A. Interpretation: Because description plays such an important role in case study, it is not surprising that the interpretation of the case and its elements is one of the most important things to evaluate. A significant issue in interpretation of a case is what is usually known as construct validity, which is (roughly) the appropriateness of your concepts, measurements, and labels to the case at hand. The concepts and labels should allow you to cover (to the degree required for the purpose of the inquiry) the whole case and every part of the case, without bringing anything irrelevant into the picture. Major issues that are important to construct validity are (a) clear definitions; (b) adequate precision of description, particularly in slippery or hard-to-define areas; (c) adequate explanation of potentially controversial interpretations; (d) well-marshalled evidence for the major aspects of the interpretation; (e) proper distinctions among distinct things; (f) clear recognition of the level at which you are inquiring, and the limitations that imposes on the conclusions you can draw; (g) elimination of interfering bias.

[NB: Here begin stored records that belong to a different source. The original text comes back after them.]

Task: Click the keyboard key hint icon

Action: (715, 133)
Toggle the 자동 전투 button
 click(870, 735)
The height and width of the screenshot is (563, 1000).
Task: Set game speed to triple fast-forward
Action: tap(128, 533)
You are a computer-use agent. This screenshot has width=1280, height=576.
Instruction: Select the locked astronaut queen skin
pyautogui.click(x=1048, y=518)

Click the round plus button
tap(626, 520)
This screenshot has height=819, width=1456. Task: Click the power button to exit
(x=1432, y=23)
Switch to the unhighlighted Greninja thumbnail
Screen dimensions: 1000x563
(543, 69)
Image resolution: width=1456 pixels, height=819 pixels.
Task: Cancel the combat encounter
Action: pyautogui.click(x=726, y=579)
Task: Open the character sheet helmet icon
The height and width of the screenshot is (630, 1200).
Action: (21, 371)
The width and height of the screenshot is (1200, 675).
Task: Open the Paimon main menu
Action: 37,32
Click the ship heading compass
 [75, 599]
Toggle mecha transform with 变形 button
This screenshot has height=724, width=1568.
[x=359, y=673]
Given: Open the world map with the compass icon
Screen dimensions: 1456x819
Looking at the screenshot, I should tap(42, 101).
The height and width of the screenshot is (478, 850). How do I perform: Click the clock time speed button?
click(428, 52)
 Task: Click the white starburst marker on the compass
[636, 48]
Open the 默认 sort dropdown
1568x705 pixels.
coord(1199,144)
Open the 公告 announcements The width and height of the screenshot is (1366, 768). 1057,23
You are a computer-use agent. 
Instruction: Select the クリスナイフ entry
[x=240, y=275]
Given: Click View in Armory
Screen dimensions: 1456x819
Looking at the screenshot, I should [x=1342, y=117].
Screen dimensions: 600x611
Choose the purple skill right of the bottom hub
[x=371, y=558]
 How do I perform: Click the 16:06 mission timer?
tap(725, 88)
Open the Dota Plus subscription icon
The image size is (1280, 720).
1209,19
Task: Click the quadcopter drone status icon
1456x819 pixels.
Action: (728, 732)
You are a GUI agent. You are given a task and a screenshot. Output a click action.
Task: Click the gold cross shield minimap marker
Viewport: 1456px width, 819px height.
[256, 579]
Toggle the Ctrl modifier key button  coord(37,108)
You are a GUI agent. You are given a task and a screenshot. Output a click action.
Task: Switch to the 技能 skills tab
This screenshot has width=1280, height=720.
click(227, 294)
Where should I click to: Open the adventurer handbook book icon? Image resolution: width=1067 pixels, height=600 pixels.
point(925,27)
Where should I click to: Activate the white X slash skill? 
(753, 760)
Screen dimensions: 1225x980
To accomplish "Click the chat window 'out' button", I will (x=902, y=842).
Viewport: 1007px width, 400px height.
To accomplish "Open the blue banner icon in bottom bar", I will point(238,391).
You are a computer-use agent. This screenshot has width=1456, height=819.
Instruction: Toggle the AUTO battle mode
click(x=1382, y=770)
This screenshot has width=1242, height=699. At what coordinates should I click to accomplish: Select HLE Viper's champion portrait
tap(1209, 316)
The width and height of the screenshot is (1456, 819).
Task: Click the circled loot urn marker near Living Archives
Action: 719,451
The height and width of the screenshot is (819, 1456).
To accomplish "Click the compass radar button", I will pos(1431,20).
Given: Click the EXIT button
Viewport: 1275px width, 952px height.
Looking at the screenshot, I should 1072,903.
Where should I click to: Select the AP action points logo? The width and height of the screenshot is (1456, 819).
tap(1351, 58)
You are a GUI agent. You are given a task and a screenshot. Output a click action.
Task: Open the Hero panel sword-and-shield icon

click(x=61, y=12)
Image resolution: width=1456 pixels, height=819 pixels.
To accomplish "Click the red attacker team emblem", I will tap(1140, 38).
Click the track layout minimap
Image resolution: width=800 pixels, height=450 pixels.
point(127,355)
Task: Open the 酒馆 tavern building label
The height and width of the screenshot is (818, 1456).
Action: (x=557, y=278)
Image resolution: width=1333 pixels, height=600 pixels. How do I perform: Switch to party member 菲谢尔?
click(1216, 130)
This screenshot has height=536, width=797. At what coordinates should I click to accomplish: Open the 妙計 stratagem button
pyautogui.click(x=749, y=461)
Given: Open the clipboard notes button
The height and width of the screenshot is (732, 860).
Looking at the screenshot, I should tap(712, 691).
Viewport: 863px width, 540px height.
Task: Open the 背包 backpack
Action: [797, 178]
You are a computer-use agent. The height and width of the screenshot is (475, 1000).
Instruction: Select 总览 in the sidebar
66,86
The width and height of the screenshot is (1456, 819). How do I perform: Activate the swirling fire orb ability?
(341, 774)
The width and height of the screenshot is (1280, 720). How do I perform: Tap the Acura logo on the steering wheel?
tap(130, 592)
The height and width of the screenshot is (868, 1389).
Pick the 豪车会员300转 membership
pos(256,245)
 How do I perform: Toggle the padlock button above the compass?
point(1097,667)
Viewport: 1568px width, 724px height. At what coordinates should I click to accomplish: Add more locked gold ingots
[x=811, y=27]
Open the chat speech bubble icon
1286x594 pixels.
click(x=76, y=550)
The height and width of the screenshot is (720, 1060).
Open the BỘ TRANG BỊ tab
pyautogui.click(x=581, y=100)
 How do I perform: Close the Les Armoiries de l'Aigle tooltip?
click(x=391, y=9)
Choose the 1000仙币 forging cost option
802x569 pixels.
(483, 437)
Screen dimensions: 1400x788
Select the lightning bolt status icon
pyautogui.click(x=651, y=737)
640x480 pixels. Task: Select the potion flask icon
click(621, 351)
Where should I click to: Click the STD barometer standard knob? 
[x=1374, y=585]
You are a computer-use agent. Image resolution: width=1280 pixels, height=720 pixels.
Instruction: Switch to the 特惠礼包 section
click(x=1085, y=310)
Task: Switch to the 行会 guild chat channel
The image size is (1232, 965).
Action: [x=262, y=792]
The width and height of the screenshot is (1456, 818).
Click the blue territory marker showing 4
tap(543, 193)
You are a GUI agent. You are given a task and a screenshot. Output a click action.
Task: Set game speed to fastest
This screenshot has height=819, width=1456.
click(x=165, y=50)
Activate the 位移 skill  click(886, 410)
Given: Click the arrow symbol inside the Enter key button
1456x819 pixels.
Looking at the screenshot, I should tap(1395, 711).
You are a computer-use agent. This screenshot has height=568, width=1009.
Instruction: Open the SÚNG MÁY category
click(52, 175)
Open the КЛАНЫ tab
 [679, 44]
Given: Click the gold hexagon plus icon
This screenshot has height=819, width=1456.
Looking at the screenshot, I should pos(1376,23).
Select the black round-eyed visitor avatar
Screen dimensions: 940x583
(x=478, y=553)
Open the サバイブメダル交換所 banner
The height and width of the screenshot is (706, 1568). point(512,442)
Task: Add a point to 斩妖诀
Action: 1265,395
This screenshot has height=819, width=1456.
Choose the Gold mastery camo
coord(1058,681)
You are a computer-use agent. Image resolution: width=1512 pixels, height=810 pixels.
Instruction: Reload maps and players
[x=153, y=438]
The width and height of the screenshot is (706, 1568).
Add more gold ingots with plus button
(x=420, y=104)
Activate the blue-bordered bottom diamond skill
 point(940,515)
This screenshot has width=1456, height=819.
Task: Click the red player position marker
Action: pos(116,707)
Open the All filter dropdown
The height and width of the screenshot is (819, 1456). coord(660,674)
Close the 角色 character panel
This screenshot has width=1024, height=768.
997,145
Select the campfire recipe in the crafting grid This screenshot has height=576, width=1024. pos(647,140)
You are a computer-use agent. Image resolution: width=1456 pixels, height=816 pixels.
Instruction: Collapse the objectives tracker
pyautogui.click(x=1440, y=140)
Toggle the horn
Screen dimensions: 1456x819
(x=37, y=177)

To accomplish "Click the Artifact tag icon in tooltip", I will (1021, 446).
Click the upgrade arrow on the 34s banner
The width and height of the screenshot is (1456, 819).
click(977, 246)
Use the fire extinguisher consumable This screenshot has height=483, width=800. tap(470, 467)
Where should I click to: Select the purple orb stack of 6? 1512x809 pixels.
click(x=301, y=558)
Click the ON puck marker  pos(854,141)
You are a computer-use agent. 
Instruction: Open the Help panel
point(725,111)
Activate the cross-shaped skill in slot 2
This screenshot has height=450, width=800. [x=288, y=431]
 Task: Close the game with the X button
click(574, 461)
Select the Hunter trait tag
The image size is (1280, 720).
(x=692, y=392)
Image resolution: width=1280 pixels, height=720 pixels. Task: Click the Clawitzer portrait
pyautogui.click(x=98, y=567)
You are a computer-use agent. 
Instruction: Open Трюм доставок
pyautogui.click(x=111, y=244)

B. Structure: An important aspect of the case study is the reasoning by which one goes from the evidence as interpreted to the conclusions. (As noted above, this can happen even within the interpretation itself, since interpretations of cases generally have many layers of interpretation and reasoning.) The chief points here are adequate background information, internal consistency and well-chosen order. In other words, the case study needs to be rich in relevant information, make no contradictory claims, and provide us with an organization that sets things out in a reasonable way. As the Cartesians pointed out, order is the chief part of any method.

C. Value: We don't want a case study that is nicely organized but has no value for our reasoning at large. Major issues in assessing the value of a case study are utility (for both replication and application), durability in the face of objections and alternative explanations, completeness, heuristic power, and so forth. The precise values held to be important will vary depending on the case, the purpose of the inquiry, and the field in which the inquiry is conducted.

Case study method is more common than generally realized, I think. Not only is it found in various sciences, but historians and literary scholars are often effectively engaged in case study. It's not surprising that this is so; after all, much of what historians and literary scholars do is try to reason upon and draw conclusions from particular cases. It's only natural that, in an informal way, good, well-reasoned history, biography, literary scholarship, and the like would often begin to look like it is following (something along the lines of) the typical sort of case study format described above. Perhaps by recognizing more explicitly the elements of case study method used in our disciplines, we can improve our own reasoning and raise the quality of the research.